“Native DNA is so popular that people are looking for proxy data, and one of the big proxy data is the microbiome,” said Yracheta. “If you are a Native, you need to consider all of these variables if you are to protect your people and culture.”
In a presentation at the conference, Joslynn Lee, a member of the Navajo, Laguna Pueblo and Acoma Pueblo Nations and a biochemist at Fort Lewis College in Durango, Colorado, shared her experience of tracking changes in microbial communities in rivers that a mine sewage in Silverton, Colorado, discontinued. Dr. Lee also provided practical tips on planning a microbial analysis, from taking a sample to processing it.
Rebecca Pollet, a biochemist and member of the Cherokee Nation, took a data science career panel on how many mainstream pharmaceuticals were developed based on traditional knowledge and plant medicine of the indigenous people. The anti-malarial agent quinine, for example, was developed from the bark of a species of cinchona that the Quechua people used as medicine in the past. Dr. Pollet, who studies the effects of drugs and traditional foods on the gut microbiome, asked, “How do we honor this traditional knowledge and compensate for what has been covered up?”
One participant, Lakota Elder Les Ducheneaux, added that he believed that medicine derived from traditional knowledge mistakenly removed the prayers and rituals that would traditionally accompany treatment, making the medicine less effective. “You have to constantly balance the scientific part of medicine with the cultural and spiritual part of your job,” he said.
IndigiData in the future
During the IndigiData conference, attendees also discussed ways to manage their own data to serve their communities.

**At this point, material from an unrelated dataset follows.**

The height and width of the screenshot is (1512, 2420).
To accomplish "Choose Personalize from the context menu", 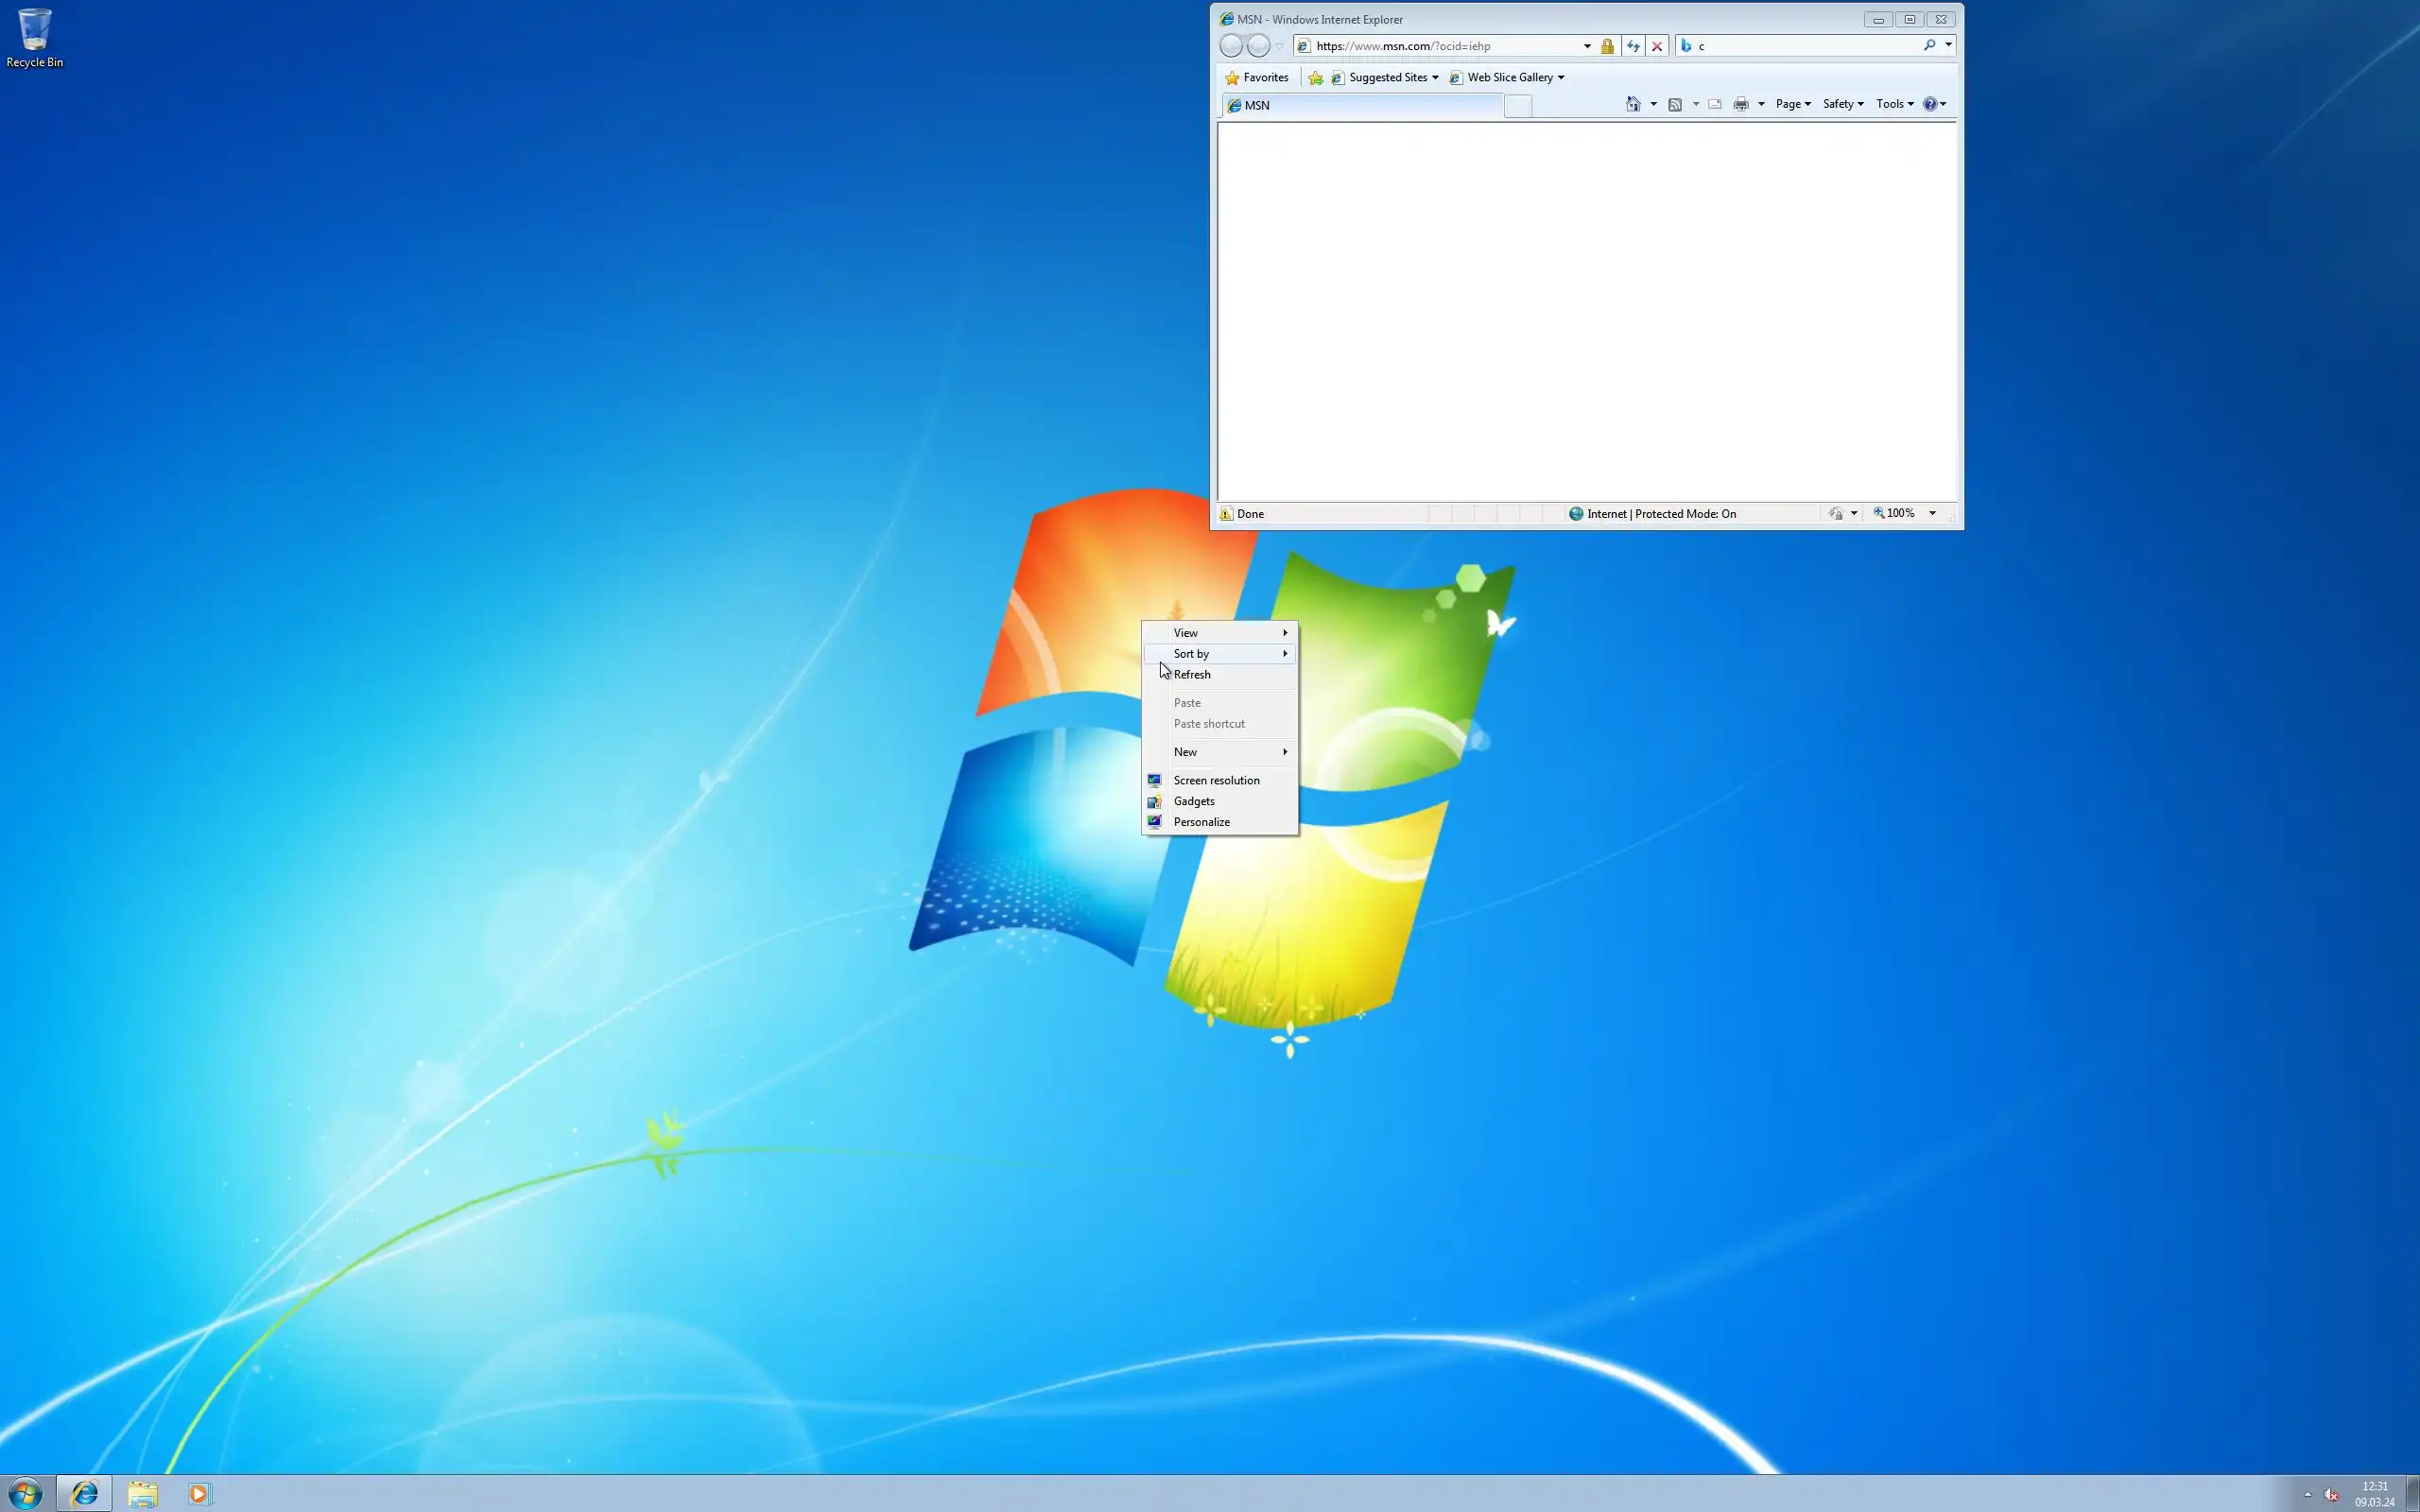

Mason Grimshaw, data scientist and board member of Indigenous in AI, spoke about his research on language data at the International Wakashan AI Consortium. The consortium, led by engineer Michael Running Wolf, is developing automatic speech recognition AI for Wakashan languages, a family of endangered languages spoken by multiple First Nations communities. The researchers believe that automatic speech recognition models can preserve the fluency of the Wakashan languages and revive their use by future generations.